» Work instructions
Gather all lines from the material that contain "agent".

---------- The records

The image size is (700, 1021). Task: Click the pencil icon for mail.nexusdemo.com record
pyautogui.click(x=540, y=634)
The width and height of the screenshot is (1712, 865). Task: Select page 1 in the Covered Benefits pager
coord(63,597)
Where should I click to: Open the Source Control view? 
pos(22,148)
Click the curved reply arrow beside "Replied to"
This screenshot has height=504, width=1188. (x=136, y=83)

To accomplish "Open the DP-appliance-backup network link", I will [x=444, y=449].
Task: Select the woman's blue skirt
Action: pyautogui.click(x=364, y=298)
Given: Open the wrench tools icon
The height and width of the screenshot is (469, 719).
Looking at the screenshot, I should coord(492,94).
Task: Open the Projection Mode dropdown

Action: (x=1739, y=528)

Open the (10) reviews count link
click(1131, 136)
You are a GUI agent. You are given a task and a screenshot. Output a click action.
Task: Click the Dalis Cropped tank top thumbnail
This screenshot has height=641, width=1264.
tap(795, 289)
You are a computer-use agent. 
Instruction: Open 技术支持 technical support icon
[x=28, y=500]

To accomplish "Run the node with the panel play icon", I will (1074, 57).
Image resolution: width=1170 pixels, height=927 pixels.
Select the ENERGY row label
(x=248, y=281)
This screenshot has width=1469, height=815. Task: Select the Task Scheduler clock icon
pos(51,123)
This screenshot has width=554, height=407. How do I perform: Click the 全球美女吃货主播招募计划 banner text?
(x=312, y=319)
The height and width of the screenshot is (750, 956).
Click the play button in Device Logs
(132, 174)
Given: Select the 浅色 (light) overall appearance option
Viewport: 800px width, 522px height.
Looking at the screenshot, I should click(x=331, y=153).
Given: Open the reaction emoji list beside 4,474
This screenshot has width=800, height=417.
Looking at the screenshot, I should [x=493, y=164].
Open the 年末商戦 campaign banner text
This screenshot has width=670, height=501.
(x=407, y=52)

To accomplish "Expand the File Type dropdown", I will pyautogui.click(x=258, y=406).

--------------------

» Reply to the task
You are a GUI agent. You are given a task and a screenshot. Output a click action.
You are a computer-use agent. 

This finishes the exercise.